An IT industry group is again calling for Canadian businesses to ramp-up their IT spending to catch up with the U.S., bolstering their argument with a recent study indicating under-investment is at least partially responsible for the growing productivity gap between the two countries.

The Information Technology Association of Canada, along with vendors including Hewlett Packard Canada and Microsoft Canada, sponsored the study by the Ottawa-based Centre for the Study of Living Standards (CSLS).

The report concluded that in 2004, current dollar investment per worker in IT by Canadian businesses was 45.1 per cent of U.S. levels, and as a share of GDP just 61.1 per cent. By sector, companies in the information and cultural industries led the pack, investing US$ 12,244 per worker, while the accommodation and food services industry brought up the rear, investing just $98 per worker.

With Canadian productivity growth also lagging that of the U.S., CSLS president Andrew Sharpe said there is a link between lack of IT investment and the productivity gap. “Many people think [IT investment] is a key factor behind the Canada/U.S. labour productivity gap.”

A recent study by University of Toronto economist Melvyn Fuss and London Business School chair of economics Leonard Waverman concluded IT spending accounts for 60 per cent of the productivity gap, but Sharpe said he would put the figure at closer to 20 per cent.

The U.S. is well ahead of the pack globally on IT spending. Canada tied for seventh out of 19 Organization for Economic Cooperation and Development (OECD) countries, placing ahead of Germany and France.

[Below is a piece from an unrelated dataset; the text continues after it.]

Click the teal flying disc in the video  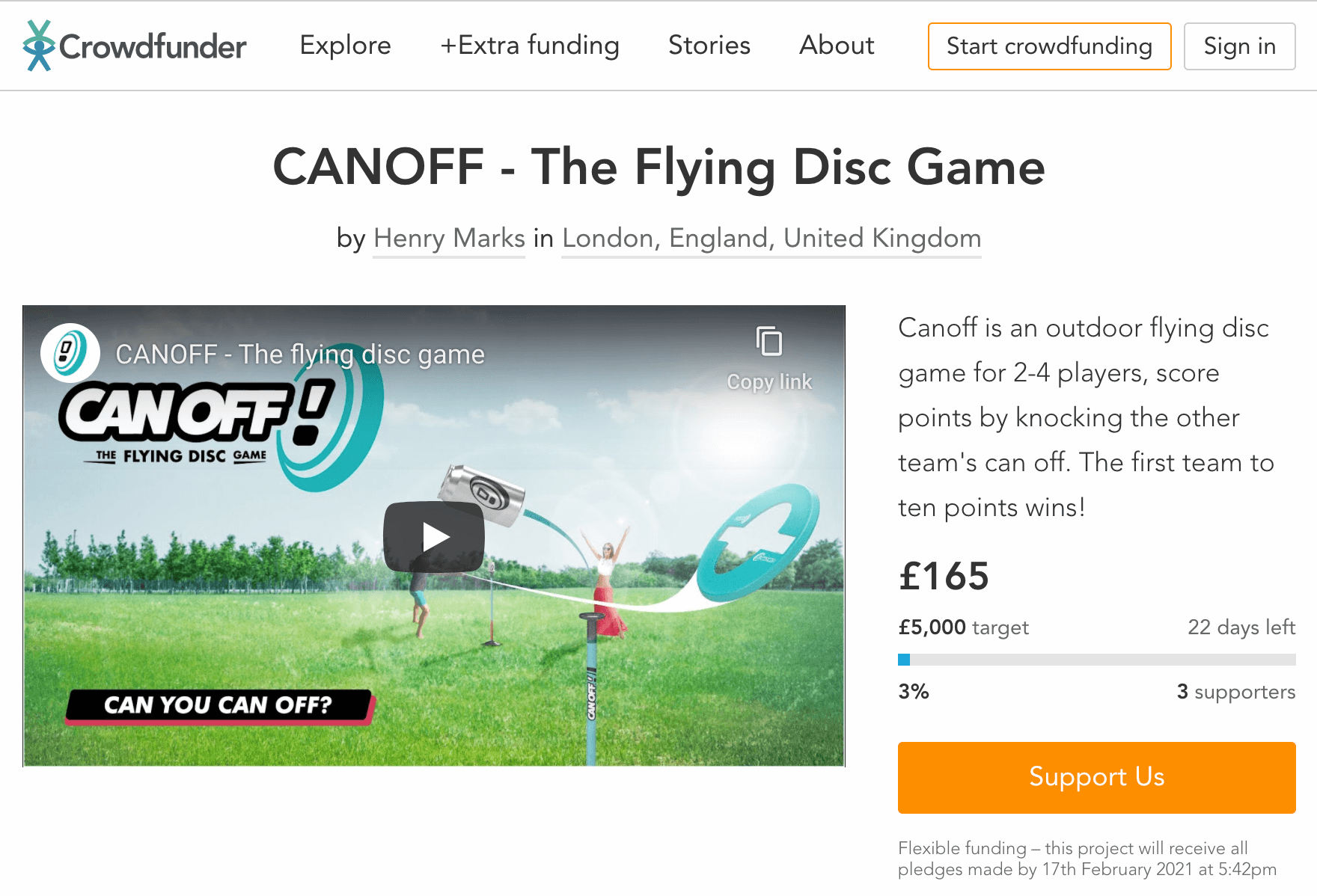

While Sharpe is doubtful we will ever close with the U.S. on productivity or IT spending, he said it is possible to reduce the gap significantly. Doing so would mean a healthier bottom line for businesses and higher pay for workers. To date, he said, lower Canadian wages have given businesses less incentive to turn to IT for productivity gains.

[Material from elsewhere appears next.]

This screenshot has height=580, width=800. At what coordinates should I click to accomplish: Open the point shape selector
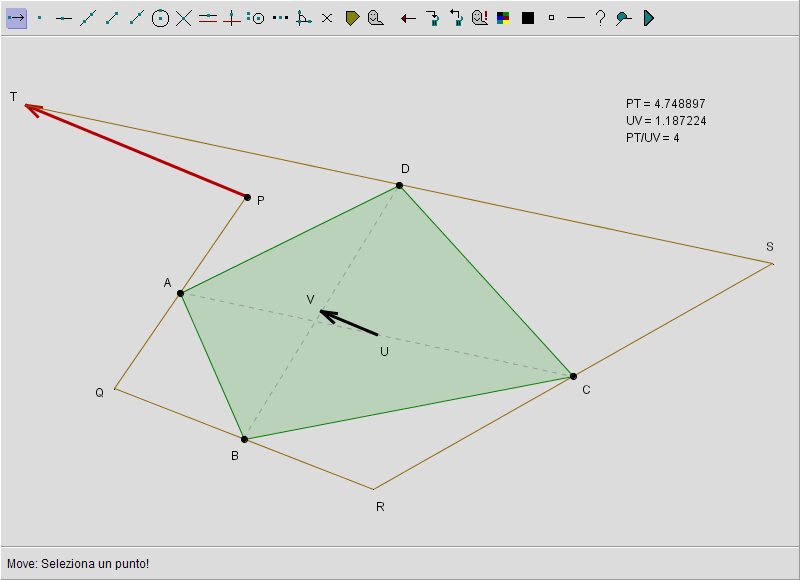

However, Sharpe said on the other indicators Canada is doing as well as, or better than, the U.S.

“The unemployment rate is a very important [metric] and we’re doing very well in that regard. I think that’s more important than productivity,” said Sharpe. “There’s much more to life than productivity.”

ITAC president and CEO Bernard Courtois said advances in technology are making investments in software, hardware and communications infrastructure even more beneficial to businesses, and Canada has to catch-up.

“This is actually a very bad time to be lagging on the deployment of IT,” said Courtois. “We see the danger growing.”

Courtois said strong demand for our natural resources from the U.S. and China is driving the current strength of our economy but that demand won’t last, and if we want to fully leverage our natural resources and diversify our economy IT investment is needed.

“Our future is as a developed and sophisticated nation, and that’s going to be dependant on high-value jobs that are more than extracting our natural resources,” said Courtois.

The report’s release during the Federal election campaign was coincidental, but Courtois said he hopes political parties will discuss these issues. He would like to see a national dialogue and debate on the topic, and targeted tax incentives to encourage businesses, particularly the SMBs, to invest in IT.

“Other countries have done it, and we’ve done it before for investment in machinery and equipment for manufacturing,” said Courtois. “There is a precedent for this.”

The vendor community is hoping the study will give them more hard evidence when they’re discussing ROI on IT spending with clients. Lynn Anderson, vice-president, enterprise, marketing and alliances, HP Canada, said they’re trying to understand systemic issues behind productivity gap and identify where IT investment could help.

“It’s not just a bunch of (vendors) saying it, it’s actually research supporting the position,” said Anderson. “It’s about building substantive evidence for something I think we’ve intuitively felt all along.”

However, not all vendors see a big difference in the Canadian market. Greg Davis, who joined Dell Canada as president this summer from the corporate parent in Round Rock, Tex., said customers are different everywhere, even across Canada. But he thinks Canadian companies as just as receptive to a strong IT value proposition as U.S. companies.

“I don’t see reluctance [among] customers to open up their wallets,” said Davis. “If we can provide a strong value-add at a reasonable price then I think Canadian companies are very willing to take up that offering.”